According to new analysis from Darktrace, multiple customer environments began making requests to attacker infrastructure impersonating well-known content delivery networks (CDNs) in late September 2025, with activity continuing through April 2026.
Darktrace assessed with moderate confidence that the campaign aligns with publicly reported Mustang Panda tradecraft, though it notes the techniques are not unique to a single actor.
The group, which Darktrace tracks as Twill Typhoon, is also known as Earth Preta, Stately Taurus, Bronze President and TA416.
CDN Impersonation and DLL Sideloading
Affected hosts retrieved legitimate executables, matching .config files and malicious DLLs from domains posing as Yahoo and Apple infrastructure.
In one finance-sector case from April 2026, an endpoint pulled legitimate binaries such as vshost.exe and dfsvc.exe before fetching paired configuration and DLL components over an 11-day window.
The sideloading chain relied on legitimate binaries loading malicious DLLs of the same name as their expected libraries.
In a observed case, a malicious browser_host.dll was placed alongside the legitimate Sogou Pinyin input method binary biz_render.exe, allowing the payload to execute inside a trusted process.
Decoded strings then loaded the .NET runtime in-process and pulled the next stage directly into memory as a managed assembly.
Updated FDMTP and Modular Plugins
The final-stage payload of the campaign is a heavily obfuscated .NET backdoor that Darktrace identifies as version 3.2.5.1 of FDMTP, a tool first documented by Trend Micro in 2024 as a Mustang Panda secondary control implant.
Communication runs over custom TCP using the Duplex Message Transport Protocol (DMTP), with cluster-based resolution, token validation and a persistent message loop for remote tasking.

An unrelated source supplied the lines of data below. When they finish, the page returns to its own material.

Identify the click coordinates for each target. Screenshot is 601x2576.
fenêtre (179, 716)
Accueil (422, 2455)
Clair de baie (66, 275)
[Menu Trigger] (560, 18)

Darktrace identified four loadable plugins in the framework: one for scheduled-task creation, one for registry persistence, one for loading and persisting the main framework, and one for remote file retrieval and process manipulation.
Persistence is maintained through scheduled tasks and registry entries under HKCU\Software\Microsoft\IME, alongside a separate update channel that polls icloud-cdn[.]net every five minutes for new payloads.
Darktrace urged defenders to anchor detection to the behavioral sequence.
"Infrastructure rotates and payloads can change, but the execution model persists," the company wrote. "For defenders, the implication is straightforward: detection anchored to individual indicators will degrade quickly. Detection anchored to a behavioral sequence offers a far more durable approach."